抜粋資料

┌────────

取組事例紹介

介護人材の定着につながる職場環境づくり

#キーワード

人材の確保・定着 ICT化による負担軽減

社会福祉法人海望福祉会

魚津市及び富山市において、特別養護老人ホーム、デイサービス、有料老人ホーム、障害者支援施設などを運営しています。長く働きやすい職場づくりのため、人材の確保や定着につながるように介護現場でのICTの導入や、ユニバーサル就労の推進、外国人材の雇用など、積極的に職場環境の整備や業務改善を進めており、令和6年度には、「介護職員の働きやすい職場環境づくり厚生労働大臣表彰奨励賞」を受賞しています。働き方改革の取組みについて、理事・総合施設長の大﨑さんに伺いました。

職場に「定着」してもらうために

2006年頃から人材確保に向けた課題が見え始め、「あんどの里」における高齢者と障害者の共生型施設の増築のタイミングで、本格的に働き方改革の推進に取り組みました。

働きやすい職場づくりには、人材の確保だけでなく、職場に定着させ、育成しながら長期間働くことができる環境を整備することが重要です。そのため、業務改善のためのミーティングを月に1回開催し、職員と一緒に問題点や解決法を洗い出して、迅速な対策を講じています。また、職員のキャリアパスの策定やフォローアップ研修の面談を通じて、定期的に、現場の課題や職員の日頃の悩みなどを確認しています。

長期的に職場に定着してもらうには、離職の防止に向けた対応も重要です。職員が退職の意向を示した際には、必ず、面談でその理由を把握し、復職につながるような改善策を提案します。退職に至る前にも、職員のメンタルヘルスに懸念があれば、メンタルのフォローや人間関係の改善、人事異動などにより、職場のリーダーを通じて迅速に対処しています。

また、育児中の職員の定着につなげるため、正職員と同じ待遇で最大2時間の時短勤務が可能な短時間正職員制度を設けています。そのほかにも、正職員(フルタイム)、短時間正職員及びパートタイム職員のいずれかで勤務形態を変更できる制度や、男性職員の育児休業取得の推進、延長保育料の支援(全額法人負担)など、職員の育児と仕事の両立支援に努めています。

これらの取組みもあり、入社1年目の正社員の離職率は、2020年度から5年連続で0%、3年目の離職率も2022年度から3年連続で0%を維持できています。

ICT化による介護現場の負担軽減

人手不足に伴う職員の負担軽減のため、介護現場のICT化にも取り組んでいます。独自の介護記録システムを開発してタブレット端末を導入したことにより、一度の入力作業でそのほかの多くの記録業務を省略できるようになりました。その結果、記録業務のための残業がなくなり、本来の介護業務に専念できるようになったため、職員の働く意欲も向上しました。

現場で導入しているシステムは、実際に使用する職員の声を反映し、事業所ごとに機能のアップデートも行っています。現在は、システムと連携してインカムやPHSで通話できるように改良しており、今後は、音声入力の導入も検討しています。また、ケアプランの作成も自動化したことで、作成時間の大幅な短縮や時間外労働の削減につながっており、将来的には、勤怠管理システムとの連携も想定しています。

└────────

提示資料

┌────────

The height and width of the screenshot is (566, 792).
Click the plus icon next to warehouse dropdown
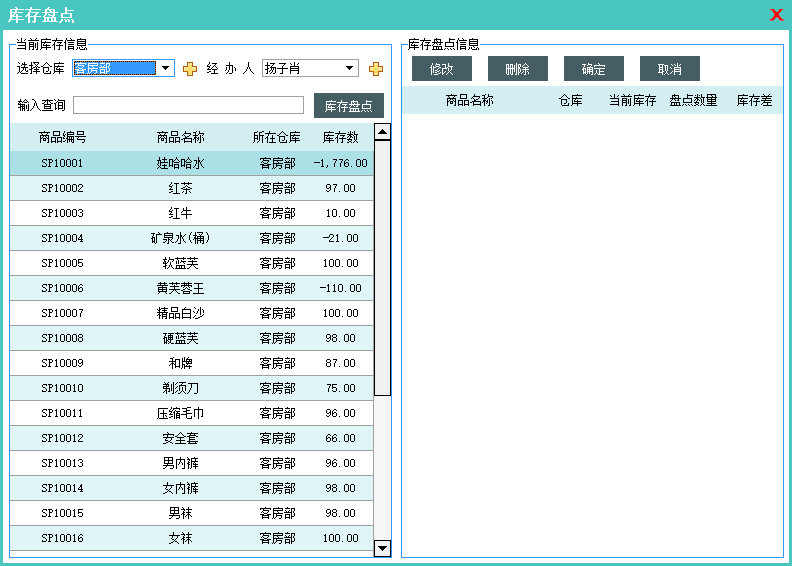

└────────

取り組む課題
抜粋資料の「長期的に職場に定着してもらう」から「ムとの連携も想定しています。」までを、「タブレット端末」を「スマートフォン」に更新したうえで書き直しなさい。

本問の解答
長期的に職場に定着してもらうには、離職の防止に向けた対応も重要です。職員が退職の意向を示した際には、必ず、面談でその理由を把握し、復職につながるような改善策を提案します。退職に至る前にも、職員のメンタルヘルスに懸念があれば、メンタルのフォローや人間関係の改善、人事異動などにより、職場のリーダーを通じて迅速に対処しています。

また、育児中の職員の定着につなげるため、正職員と同じ待遇で最大2時間の時短勤務が可能な短時間正職員制度を設けています。そのほかにも、正職員(フルタイム)、短時間正職員及びパートタイム職員のいずれかで勤務形態を変更できる制度や、男性職員の育児休業取得の推進、延長保育料の支援(全額法人負担)など、職員の育児と仕事の両立支援に努めています。

これらの取組みもあり、入社1年目の正社員の離職率は、2020年度から5年連続で0%、3年目の離職率も2022年度から3年連続で0%を維持できています。

ICT化による介護現場の負担軽減

人手不足に伴う職員の負担軽減のため、介護現場のICT化にも取り組んでいます。独自の介護記録システムを開発してスマートフォンを導入したことにより、一度の入力作業でそのほかの多くの記録業務を省略できるようになりました。その結果、記録業務のための残業がなくなり、本来の介護業務に専念できるようになったため、職員の働く意欲も向上しました。

現場で導入しているシステムは、実際に使用する職員の声を反映し、事業所ごとに機能のアップデートも行っています。現在は、システムと連携してインカムやPHSで通話できるように改良しており、今後は、音声入力の導入も検討しています。また、ケアプランの作成も自動化したことで、作成時間の大幅な短縮や時間外労働の削減につながっており、将来的には、勤怠管理システムとの連携も想定しています。